Key Takeaways
- L'Oreal's Global Ecom Tech & Data Analytics Director Beyza Kapu has publicly framed agentic commerce as a three-stage transition — AI-assisted, AI-mediated, and Agentic — making this one of the few CPG-side narratives that maps the journey at an implementation level rather than as a vague trend
- L'Oreal's stack now combines Beauty Genius (an Agentic AI assistant on Azure OpenAI launched in late 2025), the self-funded multi-brand AI marketplace Noli (built on Azure with NVIDIA NIM/NeMo), a Microsoft and NVIDIA partnership, and CREAITECH for brand-compliant content — all backed by 16 petabytes of proprietary beauty data
- Kapu argues that 'consistency of signals across the web' decides whether AI agents trust a brand. Brands now have three audiences — shoppers, search algorithms, and machines — and product data, taxonomy, ratings, and metadata become the trust layer that decides recommendation outcomes
Why L'Oreal Is Acting As If AI Agents Are Already the Front Door

L'Oréal is using agentic AI to reshape commerce across consumer touchpoints
brand-innovators.comSpeaking at the Brand Innovators Entertainment Marketing Summit during the Cannes Film Festival, L'Oreal's Global Ecom Tech & Data Analytics Director Beyza Kapu laid out the company's agentic commerce strategy in unusually direct terms. Her opening line was striking: 'The next transformation in commerce will not simply change how consumers shop online — it will fundamentally change how humans make decisions.'
This is not abstract AI cheerleading. Kapu places the AI shift on the same continuum as the internet, social, and streaming — each of which rewrote consumer behavior in turn — but argues that this one moves the distribution of power, attention, and wealth itself. While many brands are still treating generative AI as a productivity tool, L'Oreal is operating on the assumption that AI systems will become permanent intermediaries between brands and consumers.
This is also notably different from the investment-side news around L'Oreal from a week earlier, where the company backed AI-commerce startups across South Asia Pacific, Middle East and North Africa. The Brand Innovators piece is about the heavier question: what L'Oreal is doing on its own operating stack to be ready for agent-mediated commerce.
The Three-Stage Framework: AI-Assisted, AI-Mediated, Agentic
The most useful piece of the talk is Kapu's three-layer model.
The first stage is AI-assisted commerce, where consumers stay in the driver's seat but use AI tools to search, filter, and evaluate products more efficiently. The second is AI-mediated commerce, where AI becomes the primary interface for discovery and recommendation — instead of navigating between marketplaces, consumers rely on conversational systems that learn their preferences and curate options.
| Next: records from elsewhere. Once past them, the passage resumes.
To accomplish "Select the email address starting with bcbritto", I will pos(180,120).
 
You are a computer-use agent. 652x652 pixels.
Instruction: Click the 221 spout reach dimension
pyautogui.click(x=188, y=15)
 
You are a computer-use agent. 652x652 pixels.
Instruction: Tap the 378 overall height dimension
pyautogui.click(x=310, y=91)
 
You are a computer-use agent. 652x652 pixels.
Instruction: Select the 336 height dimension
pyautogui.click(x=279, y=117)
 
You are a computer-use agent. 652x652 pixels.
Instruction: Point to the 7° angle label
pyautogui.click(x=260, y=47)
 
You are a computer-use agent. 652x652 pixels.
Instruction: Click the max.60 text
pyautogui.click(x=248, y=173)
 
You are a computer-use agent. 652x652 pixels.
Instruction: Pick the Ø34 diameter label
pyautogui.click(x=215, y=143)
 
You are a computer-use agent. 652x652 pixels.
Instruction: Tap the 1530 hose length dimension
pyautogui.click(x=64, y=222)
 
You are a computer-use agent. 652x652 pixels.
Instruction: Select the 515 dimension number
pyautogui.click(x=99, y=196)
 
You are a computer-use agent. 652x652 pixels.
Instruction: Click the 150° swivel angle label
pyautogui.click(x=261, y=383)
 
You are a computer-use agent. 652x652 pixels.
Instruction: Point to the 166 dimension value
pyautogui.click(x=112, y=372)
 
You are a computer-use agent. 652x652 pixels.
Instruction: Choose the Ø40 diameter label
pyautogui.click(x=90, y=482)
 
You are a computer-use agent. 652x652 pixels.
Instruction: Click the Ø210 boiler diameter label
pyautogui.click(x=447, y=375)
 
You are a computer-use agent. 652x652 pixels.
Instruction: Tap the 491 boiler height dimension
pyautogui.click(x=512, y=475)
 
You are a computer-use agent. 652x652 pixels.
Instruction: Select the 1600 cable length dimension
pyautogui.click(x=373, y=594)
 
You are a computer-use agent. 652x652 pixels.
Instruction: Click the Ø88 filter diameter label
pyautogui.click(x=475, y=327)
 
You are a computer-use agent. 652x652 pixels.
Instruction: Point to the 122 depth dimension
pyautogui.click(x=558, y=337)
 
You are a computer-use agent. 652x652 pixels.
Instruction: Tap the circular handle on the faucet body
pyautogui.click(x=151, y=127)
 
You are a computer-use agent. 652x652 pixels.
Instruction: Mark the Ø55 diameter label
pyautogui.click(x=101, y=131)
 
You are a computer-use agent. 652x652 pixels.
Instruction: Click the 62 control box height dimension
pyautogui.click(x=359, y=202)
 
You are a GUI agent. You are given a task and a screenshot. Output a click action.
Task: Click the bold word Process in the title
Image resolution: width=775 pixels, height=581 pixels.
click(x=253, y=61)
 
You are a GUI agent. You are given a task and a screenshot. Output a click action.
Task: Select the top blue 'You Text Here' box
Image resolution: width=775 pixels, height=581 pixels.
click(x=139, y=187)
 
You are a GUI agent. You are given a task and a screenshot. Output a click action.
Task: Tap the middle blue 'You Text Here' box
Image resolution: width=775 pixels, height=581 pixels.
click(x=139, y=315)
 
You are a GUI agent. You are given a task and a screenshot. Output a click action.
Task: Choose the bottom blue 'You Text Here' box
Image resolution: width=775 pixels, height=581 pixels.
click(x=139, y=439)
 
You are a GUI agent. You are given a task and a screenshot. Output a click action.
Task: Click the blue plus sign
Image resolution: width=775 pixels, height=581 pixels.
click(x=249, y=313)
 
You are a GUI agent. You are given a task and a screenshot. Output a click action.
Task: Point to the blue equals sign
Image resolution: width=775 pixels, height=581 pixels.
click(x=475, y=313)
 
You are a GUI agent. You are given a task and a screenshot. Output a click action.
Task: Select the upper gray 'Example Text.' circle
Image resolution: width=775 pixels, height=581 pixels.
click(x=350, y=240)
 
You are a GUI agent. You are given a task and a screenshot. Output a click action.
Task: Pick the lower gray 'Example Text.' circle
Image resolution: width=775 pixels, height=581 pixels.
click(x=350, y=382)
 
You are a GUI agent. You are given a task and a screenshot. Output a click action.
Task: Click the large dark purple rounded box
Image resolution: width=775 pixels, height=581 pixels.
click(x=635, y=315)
The third is truly agentic commerce, where AI agents act on behalf of consumers to compare and transact.
What is interesting here is the contrast with Sephora and Estee Lauder, both of which already describe their environments as 'agentic.' L'Oreal instead frames the transition as layered, which gives brands a more honest checklist: what to build for each stage, in what order, with which capabilities.
Kapu observes that conversational discovery is already becoming native behavior, particularly with younger audiences. 'Modern consumers are extremely overwhelmed. There are too many choices, too much information, too many options. We don't really want 500 different choices. We just want something fewer but more relevant, more refined.' The underlying demand in an agent era is not 'freedom to choose' — it is 'freedom from choosing.'
The Actual Stack: Beauty Genius, Noli, NVIDIA, CREAITECH
The Brand Innovators piece is mostly conference quotes, but behind them sits a year of concrete builds.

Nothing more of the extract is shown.